Page last updated at 04:56 GMT, Friday, 2 January 2009

Two Vietnamese editors sacked

Nguyen Cong Khe, former editor of Thanh Nien newspaper
Nguyen Cong Khe: "Tearful" farewell party

The authorities in Vietnam have sacked the editors of the country's two largest pro-reform newspapers.

Nguyen Cong Khe and Le Hoang were ousted months after two of their journalists went on trial over coverage of a government corruption scandal.

Correspondents say the two papers concerned - Thanh Nien and Tuoi Tre -have taken a leading role in exposing allegations of official corruption.

Vietnam has recently toughened reporting restrictions.


According to Giang Nguyen, from the BBC's Vietnamese Service, the loss of the two editors was a shock in the final hours of 2008.

The farewell party to Nguyen Cong Khe at Thanh Nien newspaper was described by an insider as "tearful".

Tuoi Tre's boss Le Hoang was reported to have agreed with his redeployment to a new job in the publishing business.

Nguyen Viet Chien and Nguyen Van Hai, reporters for the two papers, had been picked to stand trial in October for vigorous reporting of a major corruption case.

Our correspondent says they appeared to fall victim of a new policy pursued by the Communist Party to tighten control over the flow of news and information, both in the state-run media and the private blogosphere.

But moves by the ruling party to put more restrictions on the media has not stopped with these southern newspapers, our correspondent says.

Vietnamese media reports confirm that two other newspapers, Legality and Saigon Business People, also lost their editors-in-chief in December 2008.

Just two months earlier, Mr Ly Tien Dzung, a veteran journalist and the editor of Dai Doan Ket paper, was 'disciplined' and sacked for publishing a letter criticising the current leadership's handling of a public construction project.

Internet dilemma

Man reading paper Oct 08
Newspapers and the internet are read avidly in Vietnam
The government has recently spoken of the need to build new legal frameworks for the media.

"Every country has its own law, and all activities must follow its laws in order to guarantee the social benefits," Luu Vu Hai, chief of the Administration Agency for Radio, Television and Electronics Information, said in October.

A new law in 2009 explicitly bans bloggers from discussing politically sensitive subjects and demands that all journalists reveal their sources of information.

Those who dare to break these rules set by the party will face up to $12,000 (8,000) in fines or 12 years in jail.

At the same time, the government officially encourages internet use in an attempt to make use of information technologies to modernise the Vietnamese economy and improve business efficiency.

Media watchdog and human rights organisations have raised concerns about restrictions imposed upon both newspapers and blogs.

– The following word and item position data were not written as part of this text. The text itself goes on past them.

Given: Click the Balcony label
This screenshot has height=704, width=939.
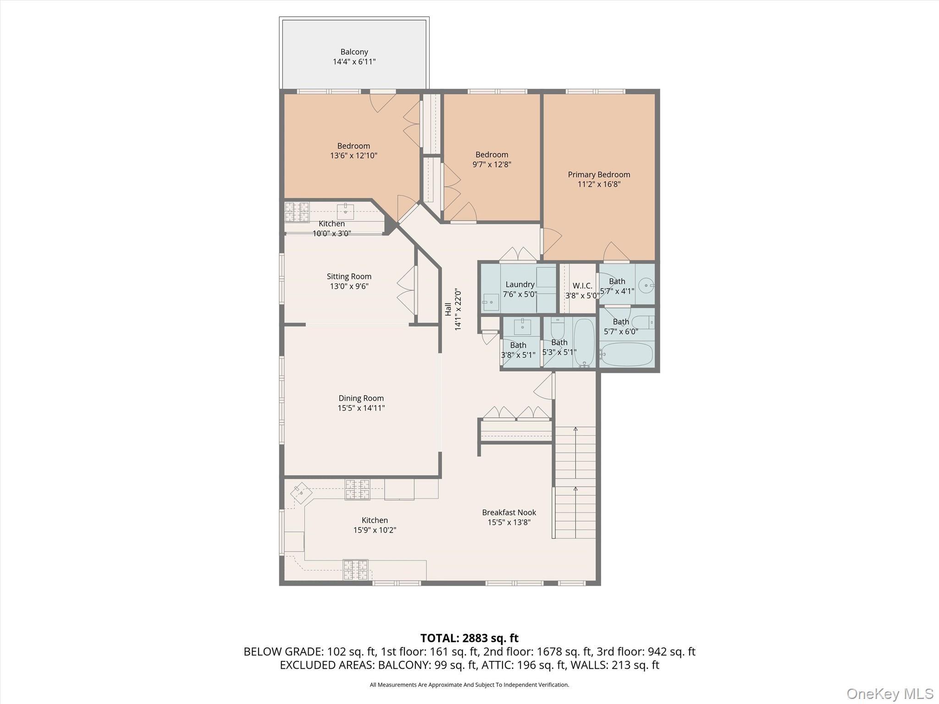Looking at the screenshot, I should [354, 52].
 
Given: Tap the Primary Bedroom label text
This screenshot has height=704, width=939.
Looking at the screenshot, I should [599, 175].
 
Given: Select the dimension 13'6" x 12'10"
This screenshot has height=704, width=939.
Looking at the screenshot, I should [354, 156].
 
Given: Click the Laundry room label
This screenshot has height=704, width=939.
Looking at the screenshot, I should [520, 284].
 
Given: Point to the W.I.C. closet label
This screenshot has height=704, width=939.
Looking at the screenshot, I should [582, 286].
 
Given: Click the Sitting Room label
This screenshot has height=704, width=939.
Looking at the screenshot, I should [349, 276].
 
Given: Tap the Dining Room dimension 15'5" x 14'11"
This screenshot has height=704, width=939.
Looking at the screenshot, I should [361, 408].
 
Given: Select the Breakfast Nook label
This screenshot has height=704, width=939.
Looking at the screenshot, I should [509, 512].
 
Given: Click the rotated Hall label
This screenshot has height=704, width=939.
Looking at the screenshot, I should [448, 309].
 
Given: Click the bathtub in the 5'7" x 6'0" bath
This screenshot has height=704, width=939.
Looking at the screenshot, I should [626, 355].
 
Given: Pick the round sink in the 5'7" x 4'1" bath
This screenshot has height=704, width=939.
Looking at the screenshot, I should [647, 286].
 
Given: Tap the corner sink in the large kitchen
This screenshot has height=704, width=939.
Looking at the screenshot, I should [301, 493].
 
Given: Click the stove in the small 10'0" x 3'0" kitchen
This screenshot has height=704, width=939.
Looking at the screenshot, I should [297, 212].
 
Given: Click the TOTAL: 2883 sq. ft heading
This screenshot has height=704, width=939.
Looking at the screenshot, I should [469, 638].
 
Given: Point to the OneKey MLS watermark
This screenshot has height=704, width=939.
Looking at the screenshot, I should [889, 693].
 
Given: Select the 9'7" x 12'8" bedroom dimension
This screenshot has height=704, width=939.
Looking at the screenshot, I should [492, 165].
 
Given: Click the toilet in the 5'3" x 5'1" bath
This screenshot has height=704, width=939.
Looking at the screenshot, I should [558, 327].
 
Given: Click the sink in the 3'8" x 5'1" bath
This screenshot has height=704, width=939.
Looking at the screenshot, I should [522, 327].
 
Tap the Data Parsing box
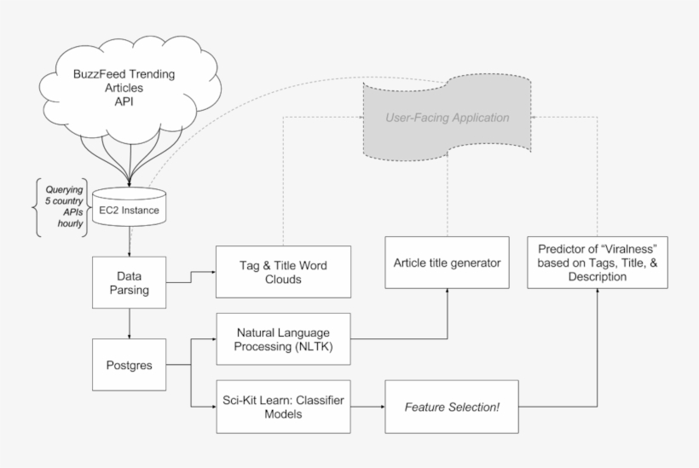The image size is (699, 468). tap(128, 282)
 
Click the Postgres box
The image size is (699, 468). tap(128, 365)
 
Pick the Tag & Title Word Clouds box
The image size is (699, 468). tap(283, 272)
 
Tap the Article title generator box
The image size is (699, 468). tap(446, 262)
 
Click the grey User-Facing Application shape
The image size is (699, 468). tap(447, 118)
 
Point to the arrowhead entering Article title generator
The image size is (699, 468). tap(446, 292)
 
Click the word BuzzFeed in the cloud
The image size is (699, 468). tap(102, 74)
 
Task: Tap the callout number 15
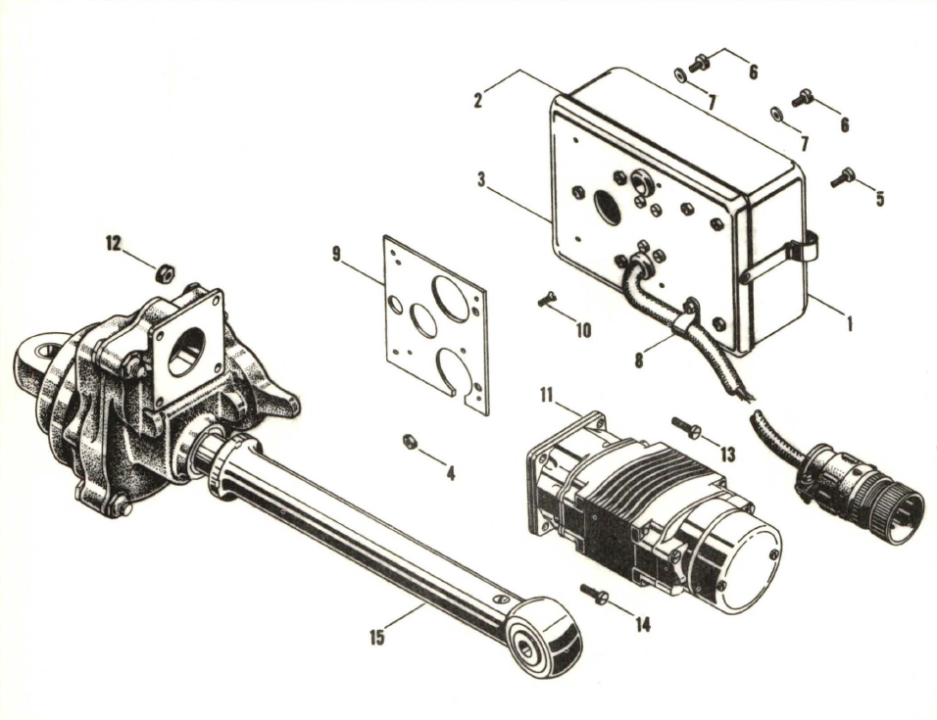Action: click(377, 638)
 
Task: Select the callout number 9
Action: click(337, 256)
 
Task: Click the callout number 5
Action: click(879, 198)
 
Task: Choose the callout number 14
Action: click(643, 624)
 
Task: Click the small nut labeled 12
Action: click(167, 269)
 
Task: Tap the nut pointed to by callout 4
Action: click(410, 442)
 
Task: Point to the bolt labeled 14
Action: click(592, 593)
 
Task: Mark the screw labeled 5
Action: click(842, 177)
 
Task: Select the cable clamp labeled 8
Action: click(689, 315)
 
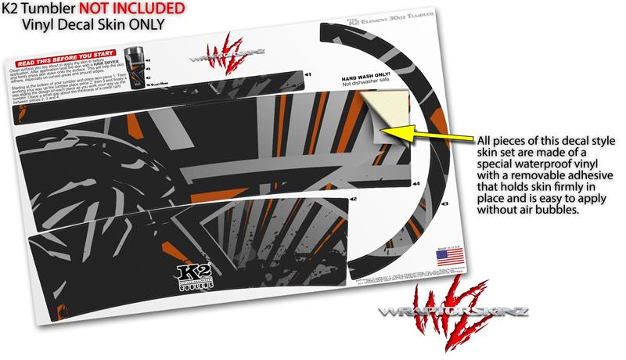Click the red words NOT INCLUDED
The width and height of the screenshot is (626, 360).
pyautogui.click(x=134, y=9)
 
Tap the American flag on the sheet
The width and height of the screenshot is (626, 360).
pyautogui.click(x=451, y=256)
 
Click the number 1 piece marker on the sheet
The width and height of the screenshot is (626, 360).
pyautogui.click(x=308, y=74)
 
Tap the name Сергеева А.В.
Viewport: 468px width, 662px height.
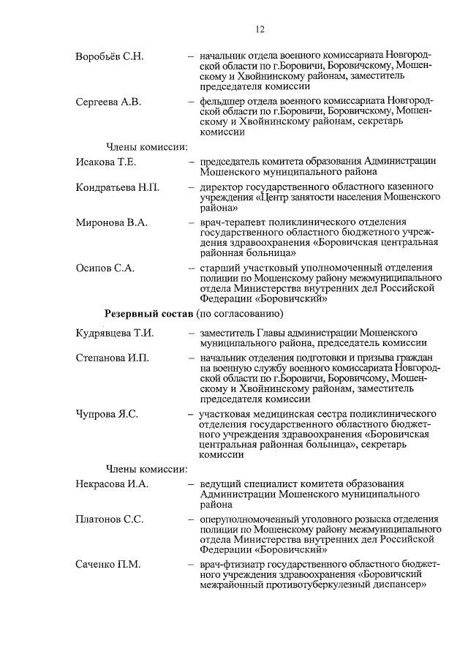click(108, 102)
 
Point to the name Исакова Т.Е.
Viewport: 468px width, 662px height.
click(106, 162)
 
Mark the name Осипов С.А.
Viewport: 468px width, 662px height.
click(105, 268)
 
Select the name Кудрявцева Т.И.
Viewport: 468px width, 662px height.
click(114, 334)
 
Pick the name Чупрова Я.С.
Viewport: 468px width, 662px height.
click(107, 414)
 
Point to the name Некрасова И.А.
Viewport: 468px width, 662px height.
click(112, 484)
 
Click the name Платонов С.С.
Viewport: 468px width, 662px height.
click(110, 519)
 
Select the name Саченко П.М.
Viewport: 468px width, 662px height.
click(108, 565)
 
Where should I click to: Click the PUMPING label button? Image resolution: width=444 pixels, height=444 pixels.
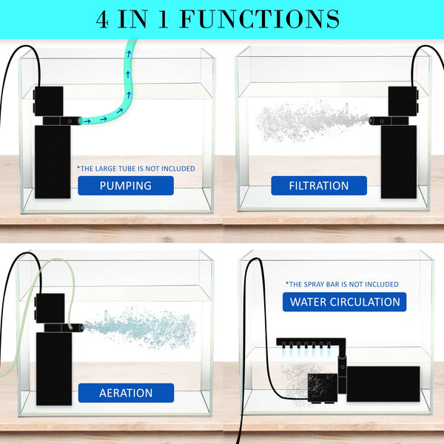click(x=125, y=186)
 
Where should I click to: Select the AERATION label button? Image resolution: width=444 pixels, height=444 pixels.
click(x=125, y=393)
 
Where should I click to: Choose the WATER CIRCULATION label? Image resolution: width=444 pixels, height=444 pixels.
click(x=345, y=302)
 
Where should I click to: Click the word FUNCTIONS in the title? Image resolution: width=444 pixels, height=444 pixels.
click(x=259, y=18)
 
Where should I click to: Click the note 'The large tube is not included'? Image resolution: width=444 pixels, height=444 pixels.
click(x=136, y=169)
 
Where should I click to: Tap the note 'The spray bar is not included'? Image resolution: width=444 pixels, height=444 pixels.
click(x=341, y=284)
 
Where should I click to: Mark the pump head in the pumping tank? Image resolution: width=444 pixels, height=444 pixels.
click(x=50, y=99)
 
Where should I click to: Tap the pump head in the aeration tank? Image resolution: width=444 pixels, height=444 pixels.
click(x=51, y=306)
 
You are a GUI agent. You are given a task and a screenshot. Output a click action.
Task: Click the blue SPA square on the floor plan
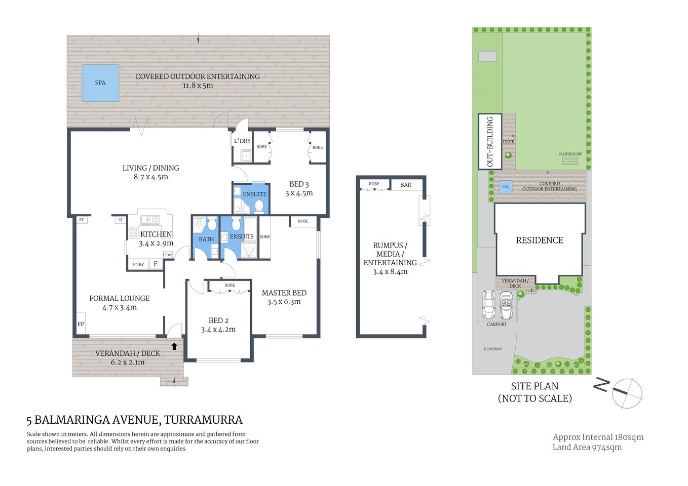[100, 83]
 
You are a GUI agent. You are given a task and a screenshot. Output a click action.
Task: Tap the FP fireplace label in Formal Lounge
[81, 324]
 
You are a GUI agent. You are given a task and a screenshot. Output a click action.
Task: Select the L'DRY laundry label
[242, 141]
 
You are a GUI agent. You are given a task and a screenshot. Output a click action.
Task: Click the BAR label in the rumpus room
[406, 185]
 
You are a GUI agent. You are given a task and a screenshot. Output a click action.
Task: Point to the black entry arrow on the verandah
[174, 346]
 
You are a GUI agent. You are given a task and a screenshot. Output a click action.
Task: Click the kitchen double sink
[150, 220]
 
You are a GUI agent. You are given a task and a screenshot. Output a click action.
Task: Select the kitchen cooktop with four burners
[134, 232]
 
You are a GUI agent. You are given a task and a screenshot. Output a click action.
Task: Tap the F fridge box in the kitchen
[156, 264]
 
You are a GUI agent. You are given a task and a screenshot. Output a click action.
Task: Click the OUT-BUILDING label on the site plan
[490, 142]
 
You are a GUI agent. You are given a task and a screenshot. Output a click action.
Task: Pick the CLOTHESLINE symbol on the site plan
[570, 161]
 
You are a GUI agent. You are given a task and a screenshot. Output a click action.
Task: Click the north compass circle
[627, 393]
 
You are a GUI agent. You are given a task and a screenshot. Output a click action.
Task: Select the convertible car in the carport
[506, 305]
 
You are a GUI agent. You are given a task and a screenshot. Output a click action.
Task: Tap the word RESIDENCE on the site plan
[540, 240]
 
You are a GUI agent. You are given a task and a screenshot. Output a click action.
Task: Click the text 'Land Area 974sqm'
[587, 447]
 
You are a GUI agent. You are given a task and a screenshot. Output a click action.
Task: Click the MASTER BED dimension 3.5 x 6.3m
[284, 302]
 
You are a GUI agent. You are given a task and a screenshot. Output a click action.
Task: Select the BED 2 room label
[218, 320]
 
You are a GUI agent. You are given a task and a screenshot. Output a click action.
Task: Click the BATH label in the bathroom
[206, 239]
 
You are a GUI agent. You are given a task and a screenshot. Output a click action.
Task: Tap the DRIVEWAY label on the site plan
[492, 349]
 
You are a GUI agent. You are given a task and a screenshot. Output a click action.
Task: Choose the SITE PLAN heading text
[534, 386]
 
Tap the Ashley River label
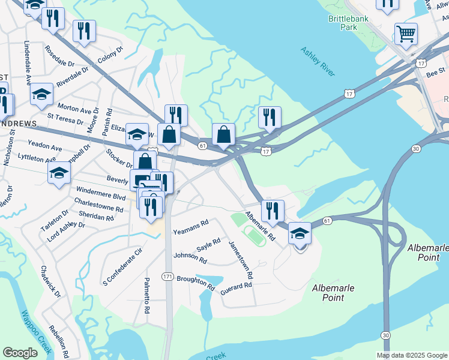coord(318,62)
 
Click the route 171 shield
coord(168,276)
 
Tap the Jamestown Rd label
coord(241,260)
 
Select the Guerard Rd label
coord(236,287)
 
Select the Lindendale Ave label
coord(27,62)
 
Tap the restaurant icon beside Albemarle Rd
coord(273,210)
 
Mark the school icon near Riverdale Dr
coord(41,94)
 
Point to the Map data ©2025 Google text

International donors such as the European Union and the Asian Development Bank have also urged Vietnam to accept a more active role of media in fighting corruption and getting citizens involved in public affairs.

However, with Vietnam's economy slowing - with imported energy and food costs pushed up and inflation soaring to more than 20% in the last quarter of 2008 - more social dissenters could want to make their voices heard in the coming months.